A defining prediction of the cold dark matter (CDM) cosmological model is the existence of a very large population of low-mass haloes. This population is absent in models in which the dark matter particle is warm (WDM). These alternatives can, in principle, be distinguished observationally because halos along the line-of-sight can perturb galaxy-galaxy strong gravitational lenses. Furthermore, the WDM particle mass could be deduced because the cut-off in their halo mass function depends on the mass of the particle. We systematically explore the detectability of low-mass haloes in WDM models by simulating and fitting mock lensed images. Contrary to previous studies, we find that halos are harder to detect when they are either behind or in front of the lens.
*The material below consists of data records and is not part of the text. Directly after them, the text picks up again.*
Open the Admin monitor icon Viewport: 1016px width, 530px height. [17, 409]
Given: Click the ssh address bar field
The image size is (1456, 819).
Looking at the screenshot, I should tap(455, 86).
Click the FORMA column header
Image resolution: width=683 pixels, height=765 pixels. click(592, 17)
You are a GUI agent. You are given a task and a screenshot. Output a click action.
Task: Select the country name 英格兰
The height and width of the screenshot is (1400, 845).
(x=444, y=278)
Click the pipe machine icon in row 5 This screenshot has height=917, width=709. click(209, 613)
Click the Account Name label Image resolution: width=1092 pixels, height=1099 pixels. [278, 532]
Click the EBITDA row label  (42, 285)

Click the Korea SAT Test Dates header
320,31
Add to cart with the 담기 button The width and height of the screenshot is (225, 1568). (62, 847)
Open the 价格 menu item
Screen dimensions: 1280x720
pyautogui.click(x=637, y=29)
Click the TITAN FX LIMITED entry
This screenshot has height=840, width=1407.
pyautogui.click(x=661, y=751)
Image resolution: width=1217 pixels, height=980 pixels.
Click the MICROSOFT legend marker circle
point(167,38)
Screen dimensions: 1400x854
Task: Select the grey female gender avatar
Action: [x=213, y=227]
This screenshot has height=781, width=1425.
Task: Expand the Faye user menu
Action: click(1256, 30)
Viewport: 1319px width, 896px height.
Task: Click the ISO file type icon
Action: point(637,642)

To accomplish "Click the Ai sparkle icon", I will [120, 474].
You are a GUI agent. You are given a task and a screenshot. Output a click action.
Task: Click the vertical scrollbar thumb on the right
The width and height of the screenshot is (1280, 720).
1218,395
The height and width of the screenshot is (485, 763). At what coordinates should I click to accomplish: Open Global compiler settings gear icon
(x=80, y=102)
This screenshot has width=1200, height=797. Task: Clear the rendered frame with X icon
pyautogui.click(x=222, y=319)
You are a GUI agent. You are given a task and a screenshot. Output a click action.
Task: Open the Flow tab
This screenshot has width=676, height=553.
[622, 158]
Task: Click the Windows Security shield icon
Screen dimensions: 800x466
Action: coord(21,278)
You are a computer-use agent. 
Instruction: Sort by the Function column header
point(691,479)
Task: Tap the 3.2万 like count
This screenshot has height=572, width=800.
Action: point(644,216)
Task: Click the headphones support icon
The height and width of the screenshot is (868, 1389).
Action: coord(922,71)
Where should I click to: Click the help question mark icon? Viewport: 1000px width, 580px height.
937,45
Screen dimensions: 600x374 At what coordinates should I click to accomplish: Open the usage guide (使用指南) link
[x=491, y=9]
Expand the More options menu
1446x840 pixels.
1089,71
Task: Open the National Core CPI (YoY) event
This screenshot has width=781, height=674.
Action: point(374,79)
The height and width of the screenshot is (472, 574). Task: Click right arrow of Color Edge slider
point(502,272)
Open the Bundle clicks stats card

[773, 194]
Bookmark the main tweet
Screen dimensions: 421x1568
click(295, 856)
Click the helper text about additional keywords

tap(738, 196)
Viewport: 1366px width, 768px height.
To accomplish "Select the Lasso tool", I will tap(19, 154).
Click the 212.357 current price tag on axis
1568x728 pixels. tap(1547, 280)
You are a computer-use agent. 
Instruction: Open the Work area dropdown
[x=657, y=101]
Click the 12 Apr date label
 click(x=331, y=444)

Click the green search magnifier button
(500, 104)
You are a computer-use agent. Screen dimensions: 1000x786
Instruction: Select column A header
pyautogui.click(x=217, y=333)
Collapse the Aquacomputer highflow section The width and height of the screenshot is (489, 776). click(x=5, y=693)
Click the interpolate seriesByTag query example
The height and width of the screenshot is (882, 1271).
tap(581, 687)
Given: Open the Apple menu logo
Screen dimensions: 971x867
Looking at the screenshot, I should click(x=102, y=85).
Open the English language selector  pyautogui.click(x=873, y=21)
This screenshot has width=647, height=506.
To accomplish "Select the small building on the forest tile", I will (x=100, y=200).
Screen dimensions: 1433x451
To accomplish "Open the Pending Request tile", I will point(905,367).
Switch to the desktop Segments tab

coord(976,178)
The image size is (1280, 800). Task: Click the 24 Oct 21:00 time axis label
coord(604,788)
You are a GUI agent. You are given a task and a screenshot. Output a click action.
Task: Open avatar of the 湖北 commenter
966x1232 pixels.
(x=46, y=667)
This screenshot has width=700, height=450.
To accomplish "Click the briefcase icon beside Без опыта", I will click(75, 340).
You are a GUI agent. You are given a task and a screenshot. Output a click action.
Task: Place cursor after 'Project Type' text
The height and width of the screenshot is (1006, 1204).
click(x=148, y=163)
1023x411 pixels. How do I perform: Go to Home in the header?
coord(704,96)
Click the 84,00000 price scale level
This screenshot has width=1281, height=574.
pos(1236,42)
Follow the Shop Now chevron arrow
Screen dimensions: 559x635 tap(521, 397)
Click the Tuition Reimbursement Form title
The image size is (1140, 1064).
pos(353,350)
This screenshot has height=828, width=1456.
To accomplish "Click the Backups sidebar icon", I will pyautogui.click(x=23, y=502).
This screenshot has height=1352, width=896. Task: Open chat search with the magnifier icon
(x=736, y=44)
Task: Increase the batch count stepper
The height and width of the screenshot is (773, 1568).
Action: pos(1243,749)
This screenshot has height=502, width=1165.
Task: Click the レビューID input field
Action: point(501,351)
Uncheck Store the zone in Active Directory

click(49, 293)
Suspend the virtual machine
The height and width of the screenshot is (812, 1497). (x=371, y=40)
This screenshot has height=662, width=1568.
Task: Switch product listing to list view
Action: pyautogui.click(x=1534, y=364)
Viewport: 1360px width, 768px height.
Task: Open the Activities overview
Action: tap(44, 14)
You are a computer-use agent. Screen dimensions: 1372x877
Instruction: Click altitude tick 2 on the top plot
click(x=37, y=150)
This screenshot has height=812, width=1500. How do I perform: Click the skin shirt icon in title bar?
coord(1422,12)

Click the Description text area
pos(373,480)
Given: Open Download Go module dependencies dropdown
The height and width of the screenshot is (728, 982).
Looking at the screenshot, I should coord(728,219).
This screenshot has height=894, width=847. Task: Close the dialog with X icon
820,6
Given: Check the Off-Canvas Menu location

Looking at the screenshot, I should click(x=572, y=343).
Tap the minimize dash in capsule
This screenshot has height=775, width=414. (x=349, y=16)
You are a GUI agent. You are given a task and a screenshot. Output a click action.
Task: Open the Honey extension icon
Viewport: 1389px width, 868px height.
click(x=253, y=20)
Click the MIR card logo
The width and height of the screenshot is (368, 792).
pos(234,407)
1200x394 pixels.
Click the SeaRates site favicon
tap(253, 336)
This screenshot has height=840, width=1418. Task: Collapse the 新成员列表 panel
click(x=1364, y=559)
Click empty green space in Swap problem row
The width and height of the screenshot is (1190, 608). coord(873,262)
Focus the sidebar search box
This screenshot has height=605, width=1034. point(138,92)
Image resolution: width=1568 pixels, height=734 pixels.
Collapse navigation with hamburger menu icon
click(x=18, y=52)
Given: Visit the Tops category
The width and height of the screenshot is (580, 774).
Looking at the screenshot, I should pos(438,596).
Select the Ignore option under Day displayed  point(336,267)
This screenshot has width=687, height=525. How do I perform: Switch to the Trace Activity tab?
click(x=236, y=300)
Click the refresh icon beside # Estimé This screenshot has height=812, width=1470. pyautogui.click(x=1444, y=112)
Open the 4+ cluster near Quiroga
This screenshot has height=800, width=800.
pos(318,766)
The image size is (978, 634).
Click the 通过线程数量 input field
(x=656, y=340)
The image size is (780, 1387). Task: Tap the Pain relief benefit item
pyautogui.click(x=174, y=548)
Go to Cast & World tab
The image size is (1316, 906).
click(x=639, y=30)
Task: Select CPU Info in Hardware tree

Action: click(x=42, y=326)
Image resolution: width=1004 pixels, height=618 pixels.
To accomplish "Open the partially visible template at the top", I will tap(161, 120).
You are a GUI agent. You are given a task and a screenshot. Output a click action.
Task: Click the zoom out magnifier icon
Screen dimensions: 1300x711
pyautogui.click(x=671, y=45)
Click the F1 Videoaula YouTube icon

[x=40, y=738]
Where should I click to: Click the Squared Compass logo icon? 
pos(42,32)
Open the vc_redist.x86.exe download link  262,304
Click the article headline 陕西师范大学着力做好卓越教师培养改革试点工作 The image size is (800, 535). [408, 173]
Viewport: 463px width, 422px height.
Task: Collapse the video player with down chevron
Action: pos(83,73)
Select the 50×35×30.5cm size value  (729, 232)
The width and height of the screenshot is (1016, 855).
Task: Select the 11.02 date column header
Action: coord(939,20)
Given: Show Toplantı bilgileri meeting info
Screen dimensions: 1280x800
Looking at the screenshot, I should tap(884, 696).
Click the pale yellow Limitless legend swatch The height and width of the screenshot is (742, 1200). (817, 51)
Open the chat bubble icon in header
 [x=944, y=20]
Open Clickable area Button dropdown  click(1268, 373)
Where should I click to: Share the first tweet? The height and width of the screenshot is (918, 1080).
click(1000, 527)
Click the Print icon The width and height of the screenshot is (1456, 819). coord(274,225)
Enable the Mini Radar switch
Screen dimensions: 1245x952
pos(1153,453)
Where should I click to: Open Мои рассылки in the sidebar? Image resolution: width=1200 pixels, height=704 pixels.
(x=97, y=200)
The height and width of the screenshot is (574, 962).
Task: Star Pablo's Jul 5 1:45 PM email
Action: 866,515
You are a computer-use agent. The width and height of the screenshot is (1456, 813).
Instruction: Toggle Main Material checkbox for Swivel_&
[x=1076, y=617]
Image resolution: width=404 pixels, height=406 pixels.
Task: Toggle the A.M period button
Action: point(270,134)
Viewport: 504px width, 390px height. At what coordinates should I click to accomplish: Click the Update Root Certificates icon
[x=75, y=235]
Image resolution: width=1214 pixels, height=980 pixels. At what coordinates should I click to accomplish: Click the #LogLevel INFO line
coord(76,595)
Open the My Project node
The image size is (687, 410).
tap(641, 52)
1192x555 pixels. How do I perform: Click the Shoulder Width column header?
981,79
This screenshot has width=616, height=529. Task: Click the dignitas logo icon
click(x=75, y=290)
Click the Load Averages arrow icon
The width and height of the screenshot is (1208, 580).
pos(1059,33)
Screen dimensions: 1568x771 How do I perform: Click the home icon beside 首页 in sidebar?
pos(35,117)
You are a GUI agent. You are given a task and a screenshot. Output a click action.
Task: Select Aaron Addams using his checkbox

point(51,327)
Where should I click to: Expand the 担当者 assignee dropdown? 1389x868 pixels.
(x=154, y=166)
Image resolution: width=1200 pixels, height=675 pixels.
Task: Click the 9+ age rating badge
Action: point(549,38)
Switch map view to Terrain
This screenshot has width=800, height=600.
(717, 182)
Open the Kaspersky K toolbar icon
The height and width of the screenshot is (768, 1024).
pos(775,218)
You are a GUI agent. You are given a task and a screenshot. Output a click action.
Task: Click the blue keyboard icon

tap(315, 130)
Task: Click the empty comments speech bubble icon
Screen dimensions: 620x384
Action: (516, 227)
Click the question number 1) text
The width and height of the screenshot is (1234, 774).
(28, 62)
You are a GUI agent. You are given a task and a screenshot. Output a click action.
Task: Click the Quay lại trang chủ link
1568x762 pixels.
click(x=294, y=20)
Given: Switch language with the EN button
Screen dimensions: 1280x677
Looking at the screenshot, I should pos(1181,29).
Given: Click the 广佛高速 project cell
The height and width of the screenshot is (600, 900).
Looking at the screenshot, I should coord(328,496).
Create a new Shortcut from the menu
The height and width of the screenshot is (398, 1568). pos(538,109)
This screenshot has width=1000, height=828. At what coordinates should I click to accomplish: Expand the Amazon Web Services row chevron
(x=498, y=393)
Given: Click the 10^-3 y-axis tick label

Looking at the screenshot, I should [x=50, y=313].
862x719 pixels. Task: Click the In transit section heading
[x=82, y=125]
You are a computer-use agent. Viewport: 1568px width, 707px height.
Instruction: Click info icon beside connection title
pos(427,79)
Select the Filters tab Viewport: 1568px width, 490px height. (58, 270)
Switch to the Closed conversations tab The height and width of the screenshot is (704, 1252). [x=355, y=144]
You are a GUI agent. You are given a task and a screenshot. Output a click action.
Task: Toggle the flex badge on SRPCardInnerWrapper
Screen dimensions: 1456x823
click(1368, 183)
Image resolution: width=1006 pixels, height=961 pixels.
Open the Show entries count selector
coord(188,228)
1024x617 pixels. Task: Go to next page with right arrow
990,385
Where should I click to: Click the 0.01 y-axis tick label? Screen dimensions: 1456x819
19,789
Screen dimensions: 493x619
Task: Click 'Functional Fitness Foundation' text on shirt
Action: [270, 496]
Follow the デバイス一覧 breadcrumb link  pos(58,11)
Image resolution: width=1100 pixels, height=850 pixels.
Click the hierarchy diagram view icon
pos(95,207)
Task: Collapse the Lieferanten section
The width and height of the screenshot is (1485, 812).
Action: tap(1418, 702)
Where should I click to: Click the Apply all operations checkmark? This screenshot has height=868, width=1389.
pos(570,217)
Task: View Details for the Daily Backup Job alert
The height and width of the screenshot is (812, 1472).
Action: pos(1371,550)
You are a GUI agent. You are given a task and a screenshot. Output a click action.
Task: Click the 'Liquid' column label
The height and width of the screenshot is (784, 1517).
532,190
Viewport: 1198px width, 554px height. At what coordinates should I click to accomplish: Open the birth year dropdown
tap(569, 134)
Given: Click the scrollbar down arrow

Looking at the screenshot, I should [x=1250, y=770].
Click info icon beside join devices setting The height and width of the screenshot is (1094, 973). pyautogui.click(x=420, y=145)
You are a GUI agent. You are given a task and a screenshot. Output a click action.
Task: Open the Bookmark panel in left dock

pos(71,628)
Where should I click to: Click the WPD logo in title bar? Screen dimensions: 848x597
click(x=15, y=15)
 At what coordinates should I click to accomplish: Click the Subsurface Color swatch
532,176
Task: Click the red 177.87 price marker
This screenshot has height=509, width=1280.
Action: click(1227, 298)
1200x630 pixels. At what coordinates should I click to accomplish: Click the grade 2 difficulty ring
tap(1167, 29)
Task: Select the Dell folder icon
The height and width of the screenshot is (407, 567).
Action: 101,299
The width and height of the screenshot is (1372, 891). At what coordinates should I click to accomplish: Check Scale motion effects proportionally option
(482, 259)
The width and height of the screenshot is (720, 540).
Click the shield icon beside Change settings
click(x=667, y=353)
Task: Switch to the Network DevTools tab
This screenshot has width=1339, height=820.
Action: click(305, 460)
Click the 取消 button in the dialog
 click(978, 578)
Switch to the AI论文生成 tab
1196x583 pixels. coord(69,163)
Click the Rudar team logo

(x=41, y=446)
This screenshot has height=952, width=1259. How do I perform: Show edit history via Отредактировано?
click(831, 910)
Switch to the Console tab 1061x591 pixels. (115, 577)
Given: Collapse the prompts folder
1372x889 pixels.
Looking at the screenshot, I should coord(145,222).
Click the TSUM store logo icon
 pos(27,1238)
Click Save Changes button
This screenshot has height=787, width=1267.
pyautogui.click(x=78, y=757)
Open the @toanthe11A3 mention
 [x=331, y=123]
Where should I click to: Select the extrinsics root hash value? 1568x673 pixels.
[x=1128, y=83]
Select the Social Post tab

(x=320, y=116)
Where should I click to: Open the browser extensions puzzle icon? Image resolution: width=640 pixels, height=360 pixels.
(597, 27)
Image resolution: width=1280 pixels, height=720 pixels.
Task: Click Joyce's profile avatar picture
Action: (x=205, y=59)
Furthermore, we find that the perturbing effect of haloes increases with their concentration: detectable haloes are systematically high-concentration haloes, and accounting for the scatter in the mass-concentration relation boosts the expected number of detections by as much as an order of magnitude. Haloes have lower concentration for lower particle masses and this further suppresses the number of detectable haloes beyond the reduction arising from the lower halo abundances alone. Taking these effects into account can make lensing constraints on the value of the mass function cut-off at least an order of magnitude more stringent than previously appreciated.